O lançamento do foguetão Artemis, que transporta a cápsula Órion, na quarta-feira, foi um “dia histórico para o voo espacial humano”, o que leva a NASA a defender que “certamente, nesta década, teremos seres humanos a viver lá por alguns períodos”.
O funcionário da agência do governo federal dos Estados Unidos da América (EUA) que lidera este programa espacial, Howard Hu, explicou que será possível, porém, “os habitats serão necessários para apoiar as missões científicas”, dado que os astronautas enviados para a Lua estarão a fazer “fazer ciência”.
O foguetão Artemis, com 100 metros de altura, descolou do Centro Espacial Kennedy, nos EUA, como parte da missão da NASA de levar os astronautas de volta ao satélite da Terra e, neste momento, encontra-se a cerca de 134 mil quilómetros da Lua. O intuito desta missão é também registar os impactos do voo sobre o corpo humano através de três manequins que servirá como exemplo.
Howard Hu comentou que ver o Artemis descolar é “uma sensação inacreditável” e “um sonho” realizado. Nas suas palavras, “é o primeiro passo que estamos a dar para a exploração do espaço profundo a longo prazo, não apenas para os Estados Unidos, mas para o mundo”.
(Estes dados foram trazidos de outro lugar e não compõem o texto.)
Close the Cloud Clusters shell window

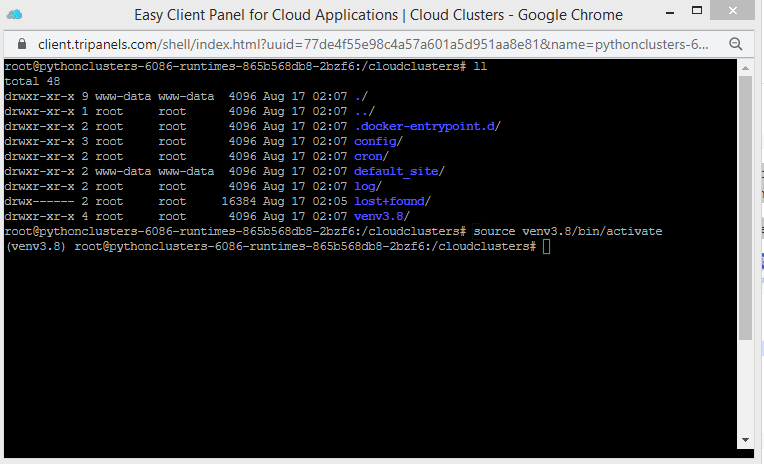739,15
“Este é um dia histórico para a NASA, mas também para todas as pessoas que amam o voo espacial humano e a exploração do espaço profundo”, admitiu explicando que esta missão significa que o ser humano está a “regressar à Lua” e a trabalhar para um “programa sustentável”.
“Este é o veículo que transportará as pessoas que aterrarão de novo na Lua”, salientou. Caso o atual voo do Artemis seja bem sucedido, “o próximo seria com uma tripulação” revelou Howard Hu ao mencionar que no terceiro os astronautas voltariam a aterrar na Lua pela primeira vez desde a Apollo 17 50 anos atrás, em dezembro de 1972.
Até agora, os dados indicam que a missão está “a decorrer bem”, segundo a BBC, estando todos os sistemas a funcionar e a equipa da missão a preparar-se para a próxima missão. Para o especialista, assistir a este desenvolvimento “dá realmente a excitação e sensação de que “estamos a regressar à Lua”.
O lançamento de quarta-feira seguiu duas tentativas de lançamento anteriores em agosto e setembro que foram abortadas durante a contagem decrescente devido a problemas técnicos.